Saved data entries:
↓
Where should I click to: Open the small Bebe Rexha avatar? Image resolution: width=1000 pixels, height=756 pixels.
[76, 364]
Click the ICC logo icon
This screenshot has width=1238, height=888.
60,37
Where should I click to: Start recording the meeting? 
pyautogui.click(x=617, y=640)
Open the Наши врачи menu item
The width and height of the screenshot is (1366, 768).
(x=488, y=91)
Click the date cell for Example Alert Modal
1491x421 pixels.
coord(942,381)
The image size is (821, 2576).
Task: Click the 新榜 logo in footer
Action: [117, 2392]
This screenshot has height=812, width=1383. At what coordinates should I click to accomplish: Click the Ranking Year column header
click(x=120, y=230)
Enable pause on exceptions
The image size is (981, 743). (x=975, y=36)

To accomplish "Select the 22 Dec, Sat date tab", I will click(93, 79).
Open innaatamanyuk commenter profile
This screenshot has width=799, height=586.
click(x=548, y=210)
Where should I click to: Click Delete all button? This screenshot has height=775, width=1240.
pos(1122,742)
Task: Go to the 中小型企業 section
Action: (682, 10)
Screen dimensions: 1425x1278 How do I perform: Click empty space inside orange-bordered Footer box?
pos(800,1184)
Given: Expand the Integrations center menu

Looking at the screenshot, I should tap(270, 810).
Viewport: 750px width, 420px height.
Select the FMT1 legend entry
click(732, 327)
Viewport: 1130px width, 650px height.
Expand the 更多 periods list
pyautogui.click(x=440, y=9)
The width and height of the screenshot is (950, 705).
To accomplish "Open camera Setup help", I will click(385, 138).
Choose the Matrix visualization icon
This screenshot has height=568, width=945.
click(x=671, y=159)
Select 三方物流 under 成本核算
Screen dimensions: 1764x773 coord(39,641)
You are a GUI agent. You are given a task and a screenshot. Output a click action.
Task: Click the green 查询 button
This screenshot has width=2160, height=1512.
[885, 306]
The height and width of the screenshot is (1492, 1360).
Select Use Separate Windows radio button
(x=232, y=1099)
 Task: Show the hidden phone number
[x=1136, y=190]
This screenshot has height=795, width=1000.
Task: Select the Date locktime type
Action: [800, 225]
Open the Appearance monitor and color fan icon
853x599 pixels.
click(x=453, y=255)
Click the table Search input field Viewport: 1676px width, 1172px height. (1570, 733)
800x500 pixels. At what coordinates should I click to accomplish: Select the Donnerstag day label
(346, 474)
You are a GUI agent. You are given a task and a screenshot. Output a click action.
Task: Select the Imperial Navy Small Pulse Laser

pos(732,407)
↑
Only these lines should appear in the reply: the one containing "Task: Click the green 查询 button", the last line of the data, and all lines between them, each copied exactly.

▶ [Answer]
Task: Click the green 查询 button
This screenshot has width=2160, height=1512.
[885, 306]
The height and width of the screenshot is (1492, 1360).
Select Use Separate Windows radio button
(x=232, y=1099)
 Task: Show the hidden phone number
[x=1136, y=190]
This screenshot has height=795, width=1000.
Task: Select the Date locktime type
Action: [800, 225]
Open the Appearance monitor and color fan icon
853x599 pixels.
click(x=453, y=255)
Click the table Search input field Viewport: 1676px width, 1172px height. (1570, 733)
800x500 pixels. At what coordinates should I click to accomplish: Select the Donnerstag day label
(346, 474)
You are a GUI agent. You are given a task and a screenshot. Output a click action.
Task: Select the Imperial Navy Small Pulse Laser

pos(732,407)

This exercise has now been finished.